Und jetzt lese ich, dass in Indien am 3. Juli erstmals landesweit ein „Tag des christlichen Indien“ begangen wurde. An diesem Tag feiern viele Christen das Fest des Heiligen Thomas. Der Apostel Thomas verließ nach lokaler Thomas-Hagiographie Jerusalem etwa im Jahr 40 n. Chr. und kam – nachdem er eine Zeit lang im Mittleren Osten (heute Iran, Irak, Afghanistan und Belutschistan) evangelisiert hatte – um das Jahr 52 nach Nordindien. Dort reiste Thomas einer späteren Legende zufolge entlang der südwestlichen Küste Indiens (damals Malabar, heute der Bundesstaat Kerala) und gelangte schließlich nach Madras (heute: Chennai im Bundesstaat Tamil Nadu) an der Koromandelküste, wo ihn ein Speer tödlich getroffen habe. Über seinem vermeintlichen Grab wurde dort (heute St. Thomas Mount) 1547 eine Kirche errichtet, in der sich ein Kreuz mit einer mittelpersischen Inschrift aus dem 8./9. Jahrhundert befindet. Die bekanntere Verehrung von Thomas-Reliquien in Edessa wird mit der Überführung eines Großteils seiner Gebeine dorthin im 3. Jahrhundert erklärt. Die alten christlichen Kirchen Indiens betrachten Thomas bis heute als ihren Gründer und spirituellen Vater und bezeichnen sich als „Töchter des hl. Thomas“. Überliefert ist nicht nur, dass der Apostel Thomas in Indien wirkte und starb, sondern auch dass er lange Zeit dort begraben war, seine Reliquien nach Edessa überführt wurden, aber seine ursprüngliche Grabstätte weiter in Indien verehrt werde. Unabhängig davon besteht in Südindien die beständige, aus apostolischer Zeit herrührende Tradition von der dortigen Missionstätigkeit des Apostels, der Gründung der ersten sieben Gemeinden an der Malabarküste und von seinem Märtyrertod in Mailapur an der gegenüberliegenden Koromandelküste. Auch bestätigt die lokale Überlieferung der Thomaschristen Indiens eine Überführung des größten Teils der Reliquien nach Edessa, wobei einige wenige Überreste im dortigen Grab verblieben seien, die man tatsächlich bei späteren Ausgrabungen auffand. In einigen Traditionslinien, die vor allem in der Gnosis und im Manichäismus zum Ausdruck kommen, gilt Thomas als Zwillingsbruder Jesu. Das Thomasevangelium und die Thomasakten sind jedoch pseudepigraphische Schriften.

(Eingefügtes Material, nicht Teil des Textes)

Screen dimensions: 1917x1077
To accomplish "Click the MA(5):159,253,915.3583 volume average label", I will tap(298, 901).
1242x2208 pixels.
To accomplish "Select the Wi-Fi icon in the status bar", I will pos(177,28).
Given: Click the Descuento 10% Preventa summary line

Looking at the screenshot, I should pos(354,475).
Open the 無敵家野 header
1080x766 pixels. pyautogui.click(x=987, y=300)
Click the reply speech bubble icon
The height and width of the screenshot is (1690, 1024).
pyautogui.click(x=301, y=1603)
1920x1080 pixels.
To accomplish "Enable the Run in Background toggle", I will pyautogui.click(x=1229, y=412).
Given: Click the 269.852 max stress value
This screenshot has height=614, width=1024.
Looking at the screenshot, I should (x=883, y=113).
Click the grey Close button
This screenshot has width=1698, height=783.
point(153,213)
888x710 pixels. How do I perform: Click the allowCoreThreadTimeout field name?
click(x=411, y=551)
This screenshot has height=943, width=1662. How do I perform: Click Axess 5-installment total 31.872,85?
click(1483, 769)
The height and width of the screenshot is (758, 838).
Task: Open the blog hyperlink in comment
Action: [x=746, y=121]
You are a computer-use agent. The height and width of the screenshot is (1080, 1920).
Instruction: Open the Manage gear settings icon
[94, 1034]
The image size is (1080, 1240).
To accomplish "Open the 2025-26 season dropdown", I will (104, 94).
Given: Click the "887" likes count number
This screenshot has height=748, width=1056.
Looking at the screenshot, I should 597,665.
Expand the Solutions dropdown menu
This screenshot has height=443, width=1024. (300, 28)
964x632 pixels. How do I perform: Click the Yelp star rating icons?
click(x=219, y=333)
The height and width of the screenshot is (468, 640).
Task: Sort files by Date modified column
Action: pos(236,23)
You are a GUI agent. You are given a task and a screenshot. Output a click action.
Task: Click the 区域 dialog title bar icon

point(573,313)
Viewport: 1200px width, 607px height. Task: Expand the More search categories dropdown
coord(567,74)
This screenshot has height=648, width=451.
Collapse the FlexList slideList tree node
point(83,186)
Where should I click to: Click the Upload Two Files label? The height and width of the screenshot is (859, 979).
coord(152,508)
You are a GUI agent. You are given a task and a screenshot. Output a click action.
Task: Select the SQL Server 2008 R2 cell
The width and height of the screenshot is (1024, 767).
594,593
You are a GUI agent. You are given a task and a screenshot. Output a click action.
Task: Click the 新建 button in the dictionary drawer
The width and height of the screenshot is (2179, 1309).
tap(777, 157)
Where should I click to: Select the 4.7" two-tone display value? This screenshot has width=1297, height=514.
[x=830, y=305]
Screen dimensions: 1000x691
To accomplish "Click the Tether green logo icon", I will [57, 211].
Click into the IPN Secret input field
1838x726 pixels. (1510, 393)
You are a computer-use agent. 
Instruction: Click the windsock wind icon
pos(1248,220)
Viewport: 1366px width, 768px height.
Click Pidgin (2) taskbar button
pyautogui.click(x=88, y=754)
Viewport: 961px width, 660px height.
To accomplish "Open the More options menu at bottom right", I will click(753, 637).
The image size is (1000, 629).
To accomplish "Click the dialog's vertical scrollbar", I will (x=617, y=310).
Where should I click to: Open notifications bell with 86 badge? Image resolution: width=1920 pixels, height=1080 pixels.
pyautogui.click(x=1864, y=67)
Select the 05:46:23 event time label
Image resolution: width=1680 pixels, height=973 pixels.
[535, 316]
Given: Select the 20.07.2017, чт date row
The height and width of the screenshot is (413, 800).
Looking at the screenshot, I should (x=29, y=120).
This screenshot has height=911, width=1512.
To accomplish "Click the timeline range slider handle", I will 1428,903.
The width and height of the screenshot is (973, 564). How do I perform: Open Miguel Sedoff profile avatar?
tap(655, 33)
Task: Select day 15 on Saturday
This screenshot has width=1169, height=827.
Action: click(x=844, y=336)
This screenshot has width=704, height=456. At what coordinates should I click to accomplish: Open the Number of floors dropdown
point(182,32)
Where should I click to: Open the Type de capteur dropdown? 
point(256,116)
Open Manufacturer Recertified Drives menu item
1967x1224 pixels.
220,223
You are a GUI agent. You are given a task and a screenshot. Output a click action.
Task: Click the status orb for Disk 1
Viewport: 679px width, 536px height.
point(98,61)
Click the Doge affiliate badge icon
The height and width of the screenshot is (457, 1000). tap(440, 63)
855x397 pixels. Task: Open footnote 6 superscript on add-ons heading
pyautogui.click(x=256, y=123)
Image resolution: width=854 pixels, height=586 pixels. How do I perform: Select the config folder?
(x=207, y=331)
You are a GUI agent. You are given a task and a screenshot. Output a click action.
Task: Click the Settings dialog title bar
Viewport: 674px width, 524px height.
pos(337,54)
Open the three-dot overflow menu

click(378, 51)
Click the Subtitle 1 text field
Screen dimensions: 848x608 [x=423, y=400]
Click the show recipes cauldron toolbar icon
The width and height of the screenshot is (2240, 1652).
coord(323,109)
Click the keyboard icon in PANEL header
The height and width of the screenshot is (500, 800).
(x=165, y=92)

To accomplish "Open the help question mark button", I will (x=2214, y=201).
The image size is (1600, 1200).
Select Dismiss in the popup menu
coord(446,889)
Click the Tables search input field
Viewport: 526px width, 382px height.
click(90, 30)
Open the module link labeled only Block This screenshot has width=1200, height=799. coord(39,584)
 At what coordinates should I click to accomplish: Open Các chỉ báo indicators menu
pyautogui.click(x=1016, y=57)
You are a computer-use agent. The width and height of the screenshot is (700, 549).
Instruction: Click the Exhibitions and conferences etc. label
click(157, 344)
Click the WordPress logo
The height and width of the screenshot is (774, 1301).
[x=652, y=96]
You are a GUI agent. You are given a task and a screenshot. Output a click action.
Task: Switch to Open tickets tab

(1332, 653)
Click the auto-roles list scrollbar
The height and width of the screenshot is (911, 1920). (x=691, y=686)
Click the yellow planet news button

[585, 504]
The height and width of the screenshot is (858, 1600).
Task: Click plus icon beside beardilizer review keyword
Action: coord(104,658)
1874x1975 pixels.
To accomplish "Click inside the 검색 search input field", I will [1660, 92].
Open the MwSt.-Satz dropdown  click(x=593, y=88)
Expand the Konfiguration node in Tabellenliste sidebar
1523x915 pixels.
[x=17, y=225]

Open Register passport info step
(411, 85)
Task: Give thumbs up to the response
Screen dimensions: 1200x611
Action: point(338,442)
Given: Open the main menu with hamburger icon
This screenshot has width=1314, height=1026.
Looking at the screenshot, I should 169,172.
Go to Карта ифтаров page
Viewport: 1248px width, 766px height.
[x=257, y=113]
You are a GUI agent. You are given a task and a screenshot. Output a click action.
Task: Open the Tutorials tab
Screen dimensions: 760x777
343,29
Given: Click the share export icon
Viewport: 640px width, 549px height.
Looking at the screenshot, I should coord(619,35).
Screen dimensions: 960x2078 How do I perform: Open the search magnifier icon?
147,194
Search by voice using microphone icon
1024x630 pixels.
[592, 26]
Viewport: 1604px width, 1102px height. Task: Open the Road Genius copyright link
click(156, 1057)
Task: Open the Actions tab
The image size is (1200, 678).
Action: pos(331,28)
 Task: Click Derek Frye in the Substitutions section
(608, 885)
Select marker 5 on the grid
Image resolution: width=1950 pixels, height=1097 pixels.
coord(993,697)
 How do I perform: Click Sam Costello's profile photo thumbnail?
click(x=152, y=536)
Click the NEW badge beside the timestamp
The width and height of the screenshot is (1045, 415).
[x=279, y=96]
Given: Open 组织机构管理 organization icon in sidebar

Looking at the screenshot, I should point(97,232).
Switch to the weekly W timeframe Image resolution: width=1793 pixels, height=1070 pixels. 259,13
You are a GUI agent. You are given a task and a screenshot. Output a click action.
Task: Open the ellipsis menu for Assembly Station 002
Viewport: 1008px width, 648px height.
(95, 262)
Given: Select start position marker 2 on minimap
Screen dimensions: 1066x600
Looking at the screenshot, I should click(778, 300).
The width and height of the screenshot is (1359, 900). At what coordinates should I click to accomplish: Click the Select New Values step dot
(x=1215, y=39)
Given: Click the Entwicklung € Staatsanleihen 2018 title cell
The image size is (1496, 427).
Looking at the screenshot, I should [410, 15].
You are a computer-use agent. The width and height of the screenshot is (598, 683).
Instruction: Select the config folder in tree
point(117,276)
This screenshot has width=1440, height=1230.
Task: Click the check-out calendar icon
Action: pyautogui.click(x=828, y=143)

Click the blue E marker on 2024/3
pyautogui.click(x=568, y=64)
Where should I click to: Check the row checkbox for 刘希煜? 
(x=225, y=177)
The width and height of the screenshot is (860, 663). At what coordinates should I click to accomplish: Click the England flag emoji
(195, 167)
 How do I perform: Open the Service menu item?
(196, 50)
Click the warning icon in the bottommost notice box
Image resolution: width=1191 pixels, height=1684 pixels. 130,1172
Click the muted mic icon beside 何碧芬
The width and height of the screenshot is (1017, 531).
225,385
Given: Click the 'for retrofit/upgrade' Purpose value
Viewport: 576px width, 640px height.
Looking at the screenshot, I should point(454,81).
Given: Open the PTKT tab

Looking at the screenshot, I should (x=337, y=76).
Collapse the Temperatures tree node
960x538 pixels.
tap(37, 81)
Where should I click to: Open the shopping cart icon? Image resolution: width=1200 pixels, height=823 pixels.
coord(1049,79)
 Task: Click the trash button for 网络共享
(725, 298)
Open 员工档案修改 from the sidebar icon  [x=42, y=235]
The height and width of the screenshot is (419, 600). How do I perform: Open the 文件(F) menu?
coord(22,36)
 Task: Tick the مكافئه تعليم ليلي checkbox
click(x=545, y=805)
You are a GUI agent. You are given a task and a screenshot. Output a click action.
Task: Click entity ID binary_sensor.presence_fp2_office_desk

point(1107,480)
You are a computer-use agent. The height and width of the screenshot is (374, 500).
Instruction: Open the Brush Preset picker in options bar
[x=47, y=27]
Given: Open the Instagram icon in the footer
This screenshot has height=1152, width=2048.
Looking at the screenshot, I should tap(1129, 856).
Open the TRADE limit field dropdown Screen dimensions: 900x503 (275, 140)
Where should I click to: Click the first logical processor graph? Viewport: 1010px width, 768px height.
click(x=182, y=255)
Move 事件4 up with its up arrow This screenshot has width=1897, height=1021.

Das jetzige Gedenken an Thomas in Indien geht auf eine ökumenische Initiative zurück, mit dem Ziel, die Hindumehrheit im Land darauf aufmerksam zu machen, dass das Christentum keine ausländische Religion ist. Der Gedenktag soll künftig jährlich begangen werden. Einige rechts-nationalistische Bewegungen in Indien erwecken manchmal den Eindruck, dass das Christentum nicht zu Indien gehört. Es ist daher wichtig, daran zu erinnern, wie alt die Wurzeln des Christentums im Lande sind.

Ich selbst habe Thomas-christliche Priester im Vatikan erlebt, als sie an einer Messe teilnahmen, in der fast alle Priester grüne Messgewänder trugen, nur einige von ihnen waren in Rosa gekleidet. Auf meine Frage nach dem Grund für diese Abweichung, wurde mir erklärt, sie wären Thomaschristen und ihre Liturgie würde sich von der römisch-katholischen etwas unterscheiden.

So viel ist mir zum Namenstag vom Heiligen Thomas – dem Zwilling auf- und eingefallen.